### SHORT PROBLEM 1
Repeat the lines of the entries starting at the line that contains "The width and" and ending at the line that contains "Action: point(49,583)", and leave the pictures out of your answer.

The GCB is composed of three members – Berbice, Demerara and Essequibo – and according to its constitution each member is entitled to nine delegates at the Annual General Meeting which elects the Executive Committee to manage its operations for two years. The Executive Committee of 2009 comprised 13 members of which seven constituted a majority and quorum for the decision-making process. It was readily observed by the majority of executive members that the signature executives were deliberately violating the rules by making decisions on their own and/or ignoring decisions which had been made by the majority of executives and the general members meeting with regard to financial and administrative matters.
Time after time those concerns were either raised at meetings, or committed to paper, but to no avail. The Board was in effect taken over by the President, Secretary, Treasurer, Vice President, PRO and Marketing Manager, who represented a minority 6 of the 13 member executive. Ironically the VP and Treasurer who had initially expressed their support of the seven member majority, signed a 25-point list of concerns tabled at the executive meeting held on November 13 2009. They however surprisingly and suddenly disclaimed involvement one week later.

### RECORDS FOR THIS EXERCISE
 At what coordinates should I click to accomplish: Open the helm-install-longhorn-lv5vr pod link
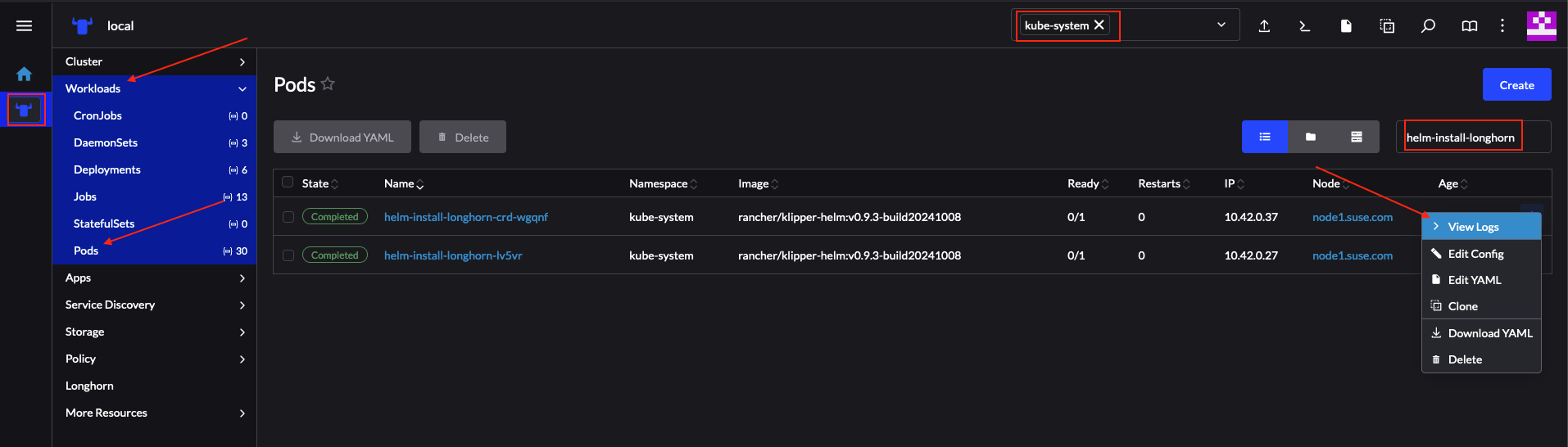tap(453, 255)
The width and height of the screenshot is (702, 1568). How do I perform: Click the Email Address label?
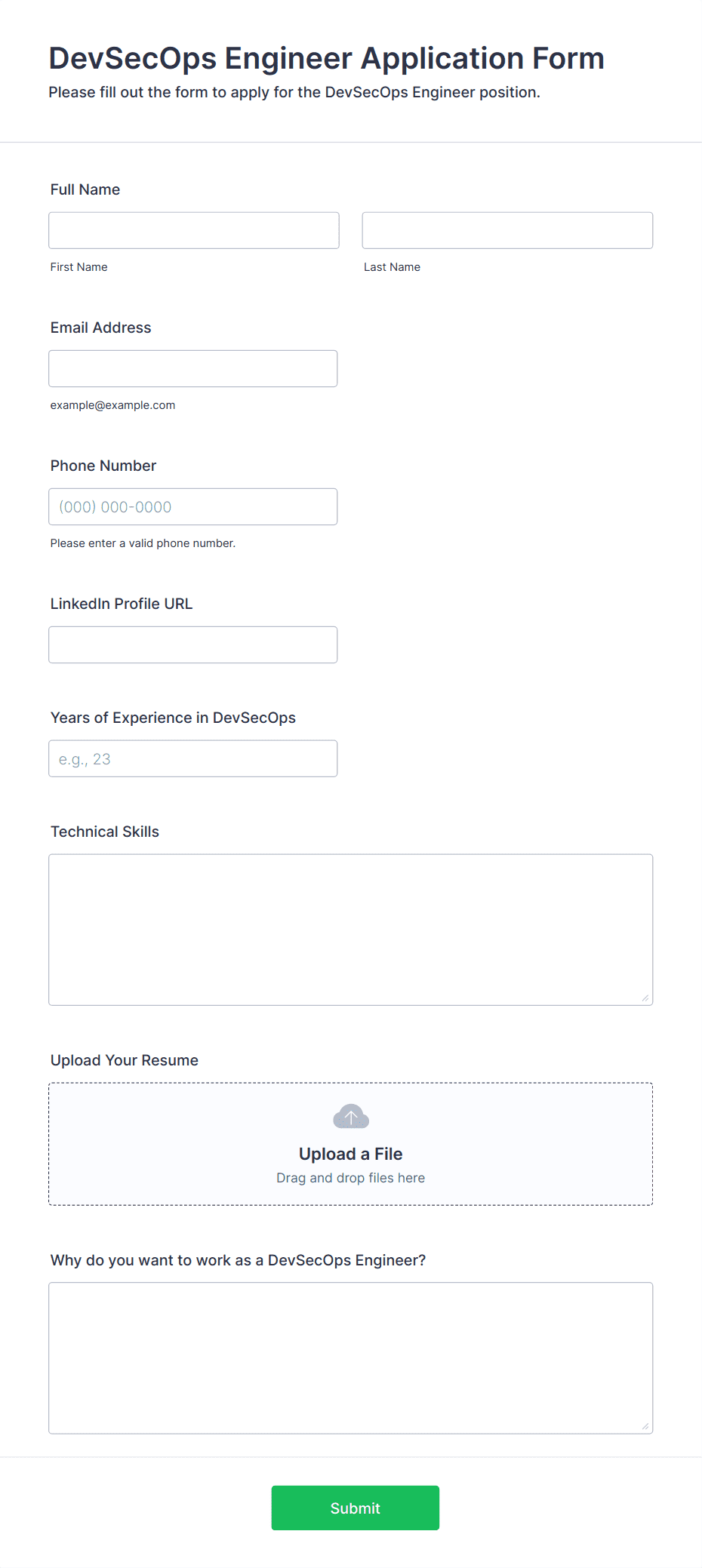[101, 327]
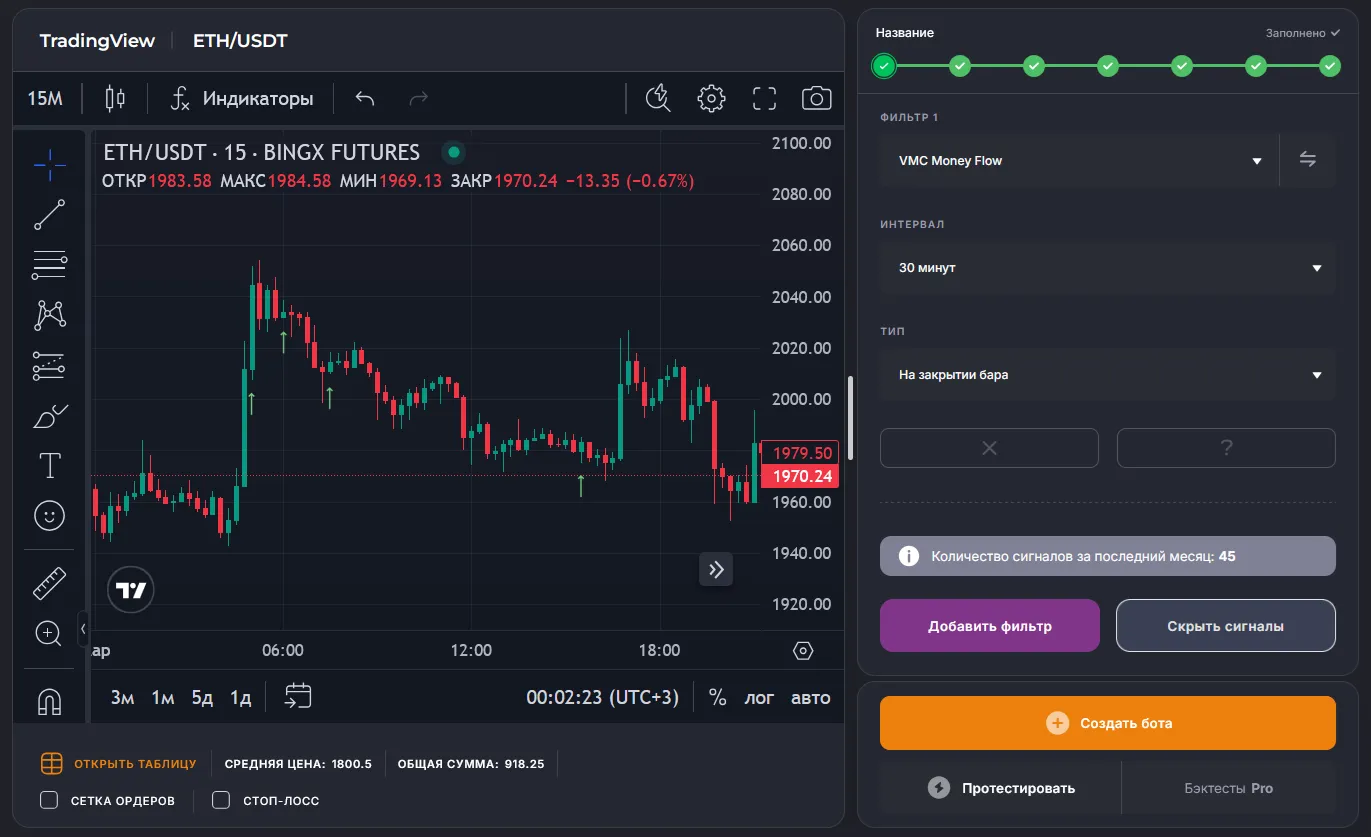1371x837 pixels.
Task: Choose the ruler measure tool
Action: point(49,583)
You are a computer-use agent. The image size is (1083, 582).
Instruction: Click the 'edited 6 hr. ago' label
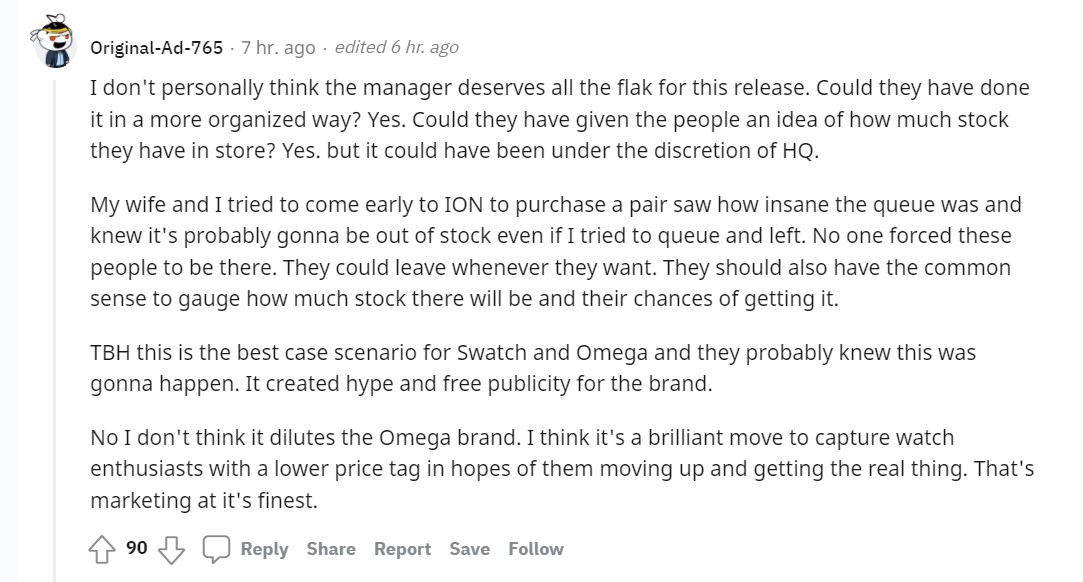pyautogui.click(x=396, y=47)
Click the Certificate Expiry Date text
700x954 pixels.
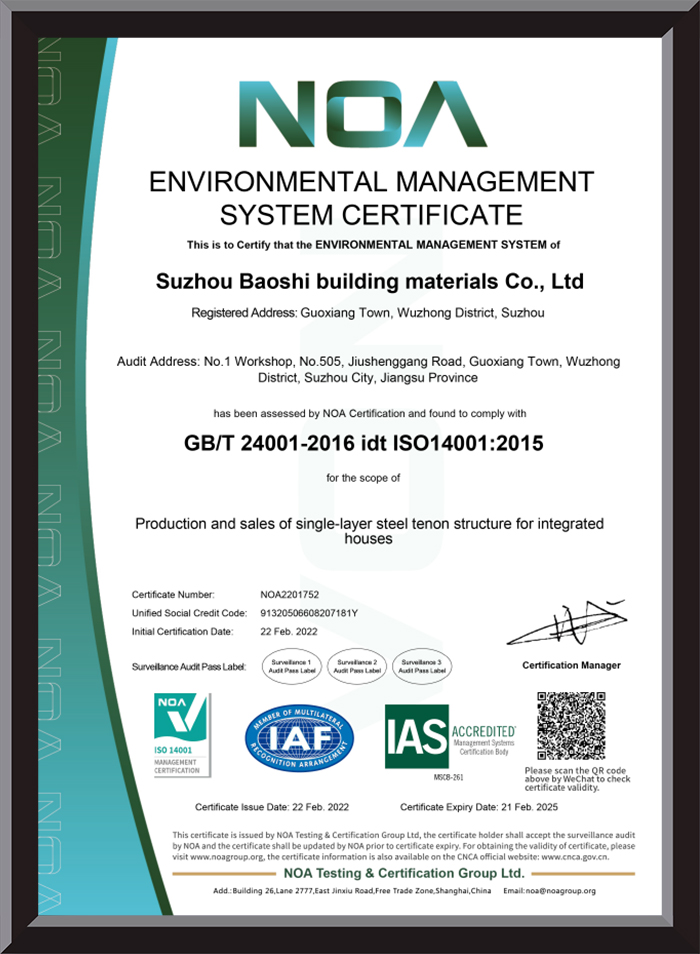tap(478, 807)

### SHORT PROBLEM 2
Transcribe the passage on the Guyana Cricket Board's executive starting at "Time after time" and ending at "one week later.".

### TASK RESULT 1
The width and height of the screenshot is (702, 1568). How do I perform: Click the Email Address label?
[101, 327]
1371x837 pixels.
Task: Choose the ruler measure tool
Action: point(49,583)

### TASK RESULT 2
Time after time those concerns were either raised at meetings, or committed to paper, but to no avail. The Board was in effect taken over by the President, Secretary, Treasurer, Vice President, PRO and Marketing Manager, who represented a minority 6 of the 13 member executive. Ironically the VP and Treasurer who had initially expressed their support of the seven member majority, signed a 25-point list of concerns tabled at the executive meeting held on November 13 2009. They however surprisingly and suddenly disclaimed involvement one week later.